▶ _EXERCISE_
A verbatim repetition of the data below is requested, without images.

-------------------------

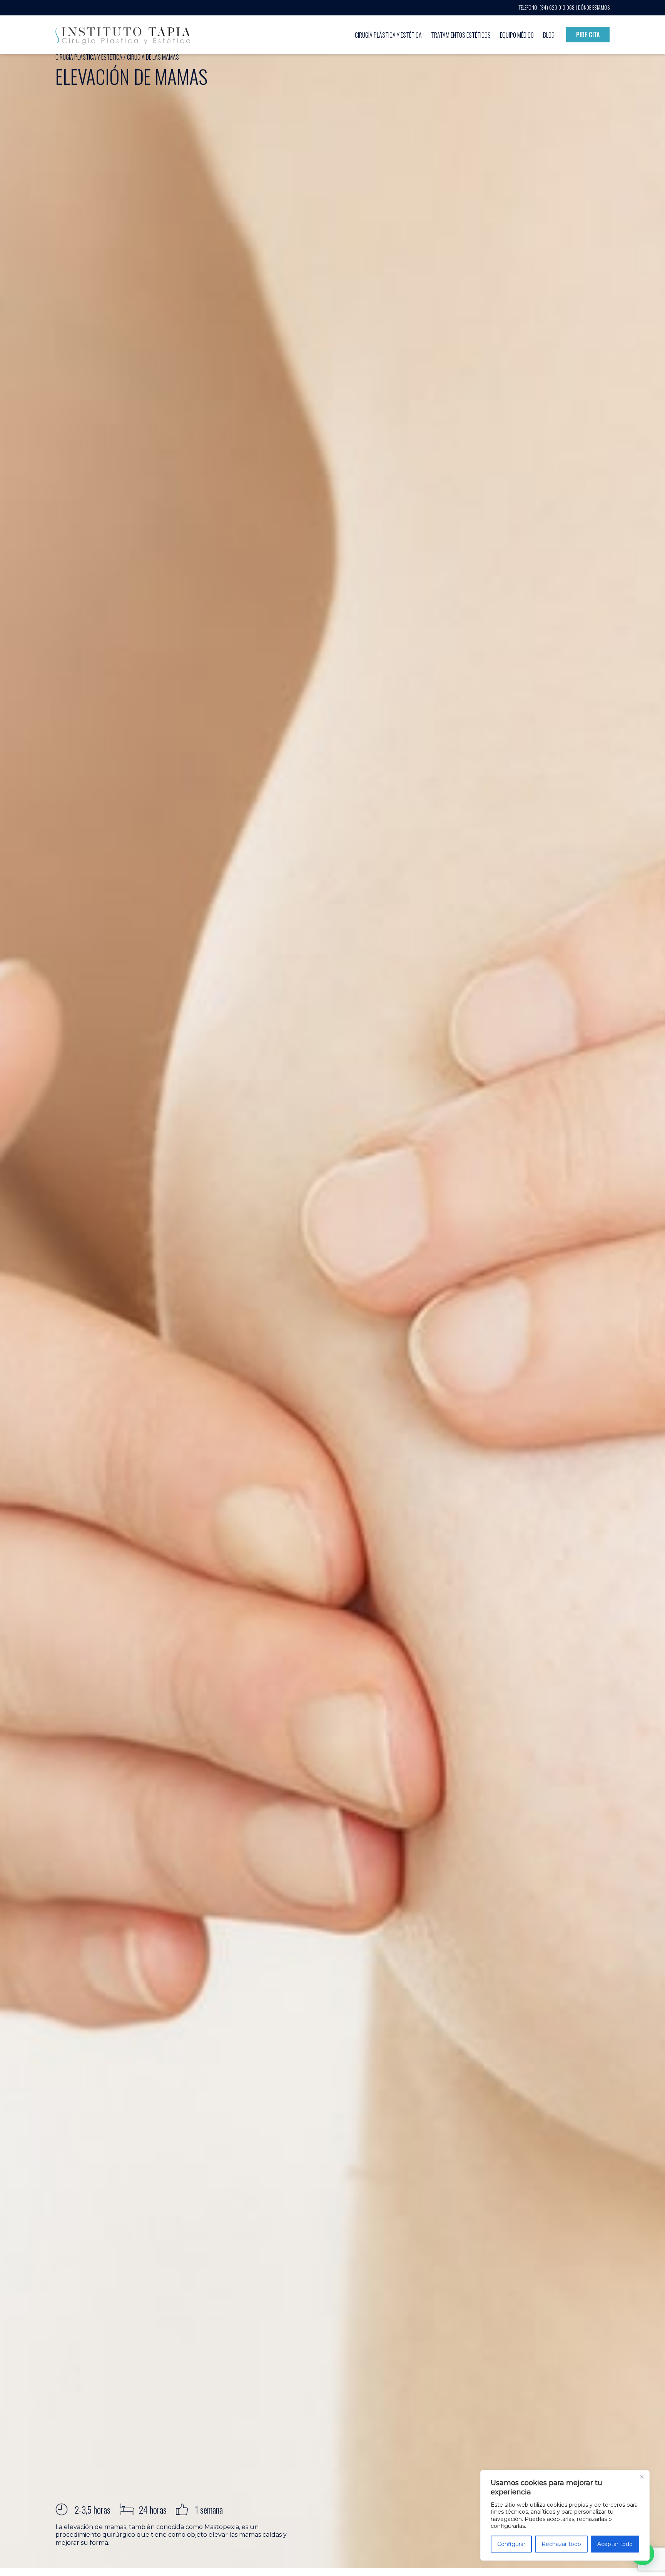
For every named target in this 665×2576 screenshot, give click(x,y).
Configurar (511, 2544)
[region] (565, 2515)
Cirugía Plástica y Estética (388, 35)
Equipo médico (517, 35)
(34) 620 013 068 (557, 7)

-------------------------

▶ _SOLUTION TO THE PROBLEM_
For every named target in this 665×2576 screenshot, give click(x,y).
Configurar (511, 2544)
[region] (565, 2515)
Cirugía Plástica y Estética (388, 35)
Equipo médico (517, 35)
(34) 620 013 068 (557, 7)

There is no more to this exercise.